_Short exercise_.
Reproduce only the lines of the records from the line with "Given: Click the Threads logo icon" to the line with "The image size is (444, 556).", substituting "Threads app icon" for "Threads logo icon" and changing nothing else.

_Given data_.
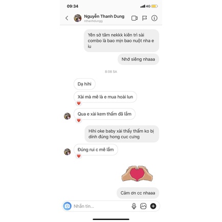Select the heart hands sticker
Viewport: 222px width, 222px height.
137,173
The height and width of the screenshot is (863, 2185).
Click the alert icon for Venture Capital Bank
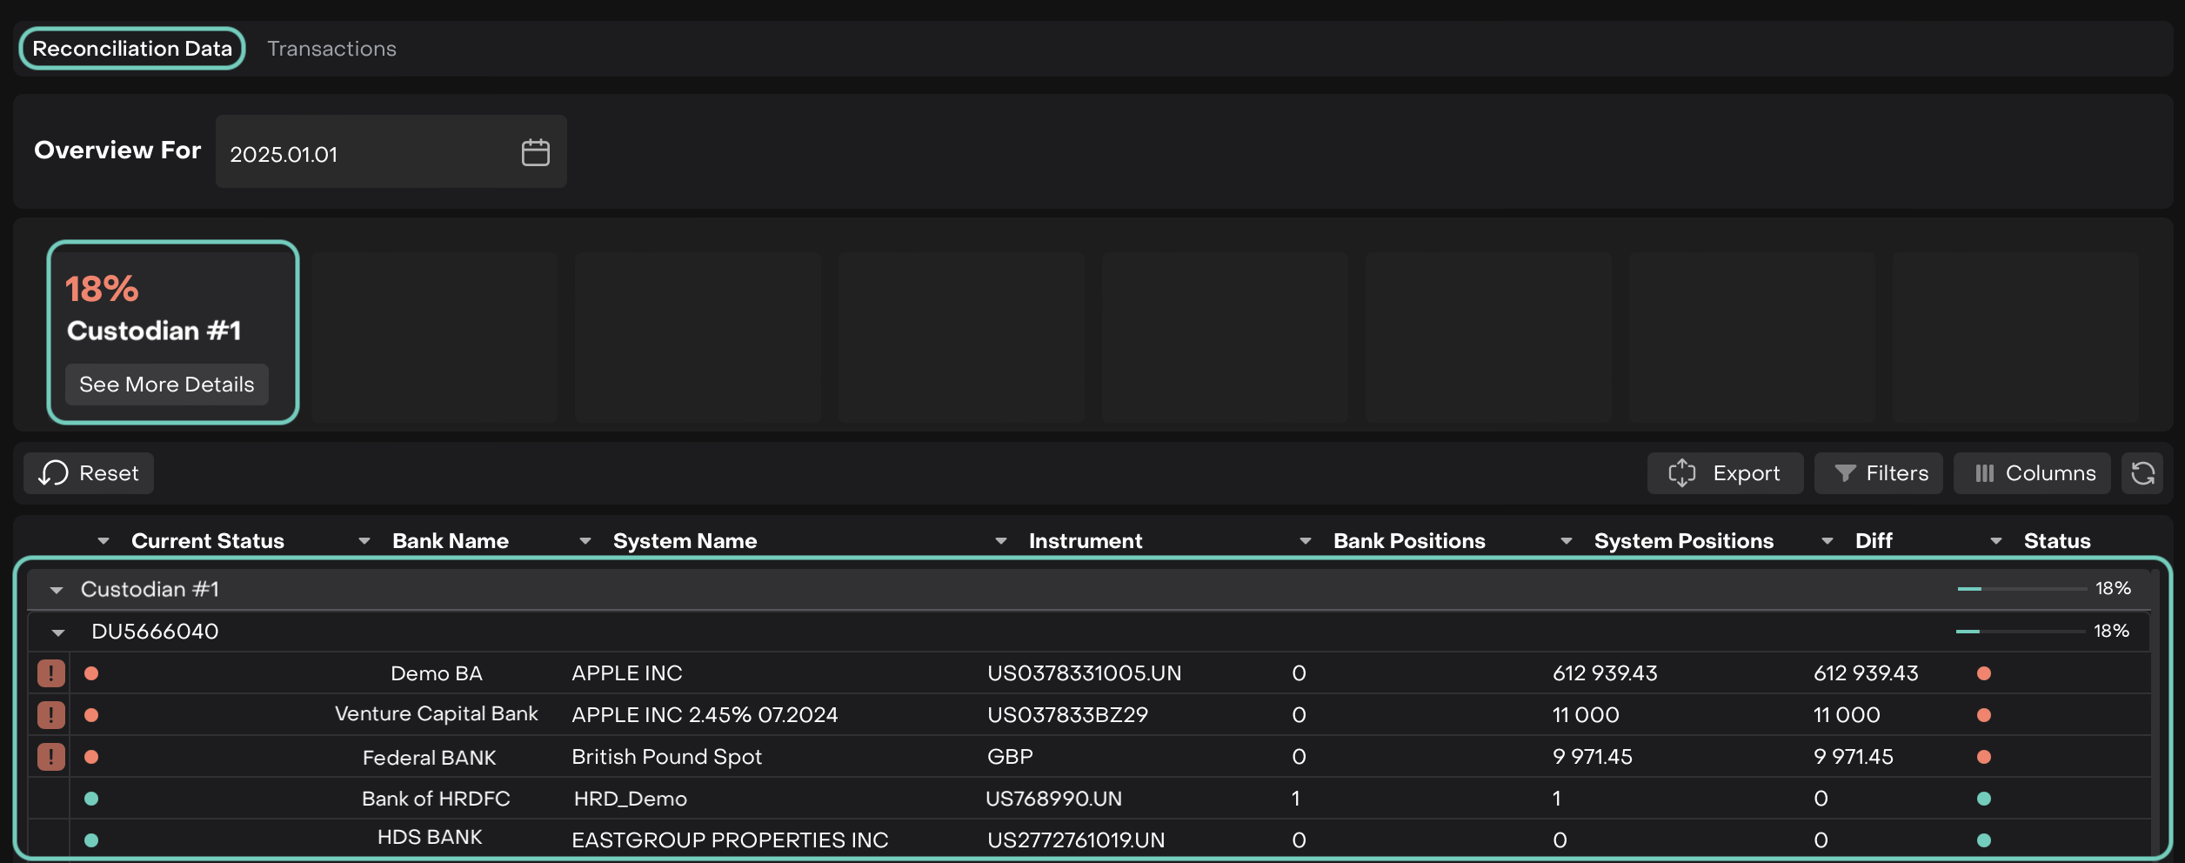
==
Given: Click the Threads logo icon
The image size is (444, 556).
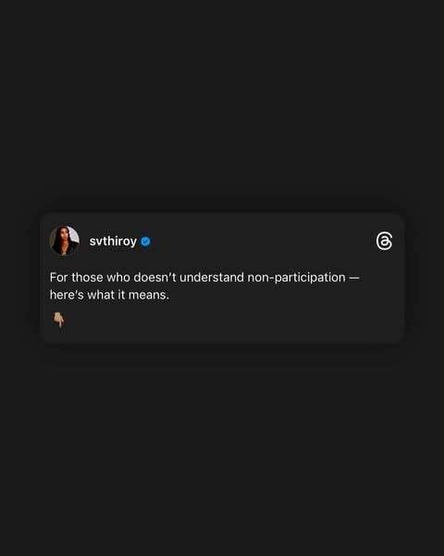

_Result of the exercise_.
Given: Click the Threads app icon
The image size is (444, 556).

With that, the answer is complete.